Читаем Русская литература Серебряного века. Поэтика символизма: учебное пособие полностью

Тут проявило себя, видимо, именно то, о чем говорил С. Волконский. При всей великой художественности, допустим, Мадонны Рафаэля символическое ее значение, конечно, даже условно несопоставимо со значением какой-нибудь чудотворной иконы (которая, с другой стороны, совсем не обязательно будет великим произведением искусства). Для произведения художественного необходимость по воле автора выражать религиозный символ может оказаться сковывающей цепью, препятствующей раскрытию органичного для такого произведения собственного духовного (эстетического) потенциала. Приведенные слова Н. Русова, таким образом, – красноречивое свидетельство современника, глазами профессионала заинтересованно следившего за развитием искусства русского символизма. Это свидетельство напоминает о той атмосфере новых и новых творческих попыток «приподымать покрывало Изиды» (то кончавшихся созданием обычных художественных произведений, хотя и ярких, но в «мистическом» плане нерезультативных, то как будто оставлявших ощущение «почти» удачи и порождавших новые надежды, – «еще немного, еще что-то такое совсем музыкальное...»), – той атмосфере, которая окружала символ и художественный синтез в серебряный век, многое объясняя в их конкретных особенностях. В какой-то мере это можно сравнить с атмосферой алхимических поисков – с той существенной разницей, что алхимические надежды не гасли веками, а здесь разочарование стало наступать весьма быстро. Уже в конце 1900-х годов происходит показательный обмен раздраженными репликами (в подтексте которых сквозит желание списать друг на друга указанные неудачи) между авторами, группировавшимися соответственно вокруг Вяч. Иванова и вокруг А. Белого.

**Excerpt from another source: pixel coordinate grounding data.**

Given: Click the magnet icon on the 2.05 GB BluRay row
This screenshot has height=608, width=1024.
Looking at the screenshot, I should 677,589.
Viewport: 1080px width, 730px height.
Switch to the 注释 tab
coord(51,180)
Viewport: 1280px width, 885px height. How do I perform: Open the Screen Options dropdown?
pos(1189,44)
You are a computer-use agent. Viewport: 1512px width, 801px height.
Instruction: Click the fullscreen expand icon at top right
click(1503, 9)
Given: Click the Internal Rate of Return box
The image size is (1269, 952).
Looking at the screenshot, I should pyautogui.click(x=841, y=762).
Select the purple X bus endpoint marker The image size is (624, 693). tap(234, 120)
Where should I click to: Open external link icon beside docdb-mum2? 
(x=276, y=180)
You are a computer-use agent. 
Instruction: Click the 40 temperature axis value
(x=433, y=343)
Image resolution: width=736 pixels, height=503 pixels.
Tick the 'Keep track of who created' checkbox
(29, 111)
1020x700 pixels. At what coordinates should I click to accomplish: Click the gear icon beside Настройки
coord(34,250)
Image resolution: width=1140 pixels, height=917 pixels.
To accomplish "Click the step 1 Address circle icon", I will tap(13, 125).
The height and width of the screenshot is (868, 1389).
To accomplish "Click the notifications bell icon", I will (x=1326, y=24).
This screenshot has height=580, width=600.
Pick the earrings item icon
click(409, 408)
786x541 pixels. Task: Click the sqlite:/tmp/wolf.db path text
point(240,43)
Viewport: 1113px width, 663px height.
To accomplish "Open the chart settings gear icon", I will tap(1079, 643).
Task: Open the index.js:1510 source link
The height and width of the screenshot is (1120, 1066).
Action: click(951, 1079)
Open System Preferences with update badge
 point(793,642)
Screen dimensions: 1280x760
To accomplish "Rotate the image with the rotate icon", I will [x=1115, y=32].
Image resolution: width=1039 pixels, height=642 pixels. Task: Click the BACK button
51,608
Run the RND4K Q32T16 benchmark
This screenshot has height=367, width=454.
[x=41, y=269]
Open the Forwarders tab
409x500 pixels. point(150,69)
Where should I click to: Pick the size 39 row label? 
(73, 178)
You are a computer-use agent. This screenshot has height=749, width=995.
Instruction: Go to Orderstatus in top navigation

А. Белый пишет (под своей собственной фамилией) в статье «Штемпелеванная калоша»:

«Жену, облеченную в Солнце (символ борьбы с ужасом), мистики богоспасаемой столицы превратили в калошу. <...>

Остается уйти из храма, не поддаваясь провокации... <...> Берите себе заимствованные слова, которые вы осквернили. Мы еще пять лет тому назад говорили о музыке, о мистерии, об Апокалипсисе. Для нас это были сложнейшие вопросы, требующие жизни для решения. Но мы имели неосторожность сказать об этом слишком громко. Вы стащили у наших учителей и у нас эти слова, вы создали из них рекламу. Берите слова! Мы-то уж больше не будем наивны: жизни, отданной тайне, вы у нас все равно не возьмете»[200].

Эмоциональные преувеличения, как уже не раз приходилось убедиться, типичны для эссеистики Белого этих лет. Но тональность приведенных упреков даже для него неординарна – ведь смысл его риторики ясен: вы убили нашу идею, но вам не убить нас самих!

Г. Чулков, давая неявный ответ на подобные филиппики, пишет несколько месяцев спустя:

«Когда-то наши индивидуалисты, затворившись в своих кельях от мирской суеты, умели предаваться опасным опытам. В этой смелости было их оправдание. Иные из декадентов поплатились за свои опыты жизнью; иные ищут спасения в «новом христианстве»; иные, наконец, возвели свое мироотношение на высоту богоборчества и утверждают, как начало абсолютное, свое собственное одинокое «я».

Но эпигоны декадентства, усвоив принципы экспериментализма, продолжают повторять те азы, которые давно уже наскучили всем и стали общим местом. Эти эпигоны тщетно пугают нас своей магией. Их чернокнижие – жалкая бутафория»[201].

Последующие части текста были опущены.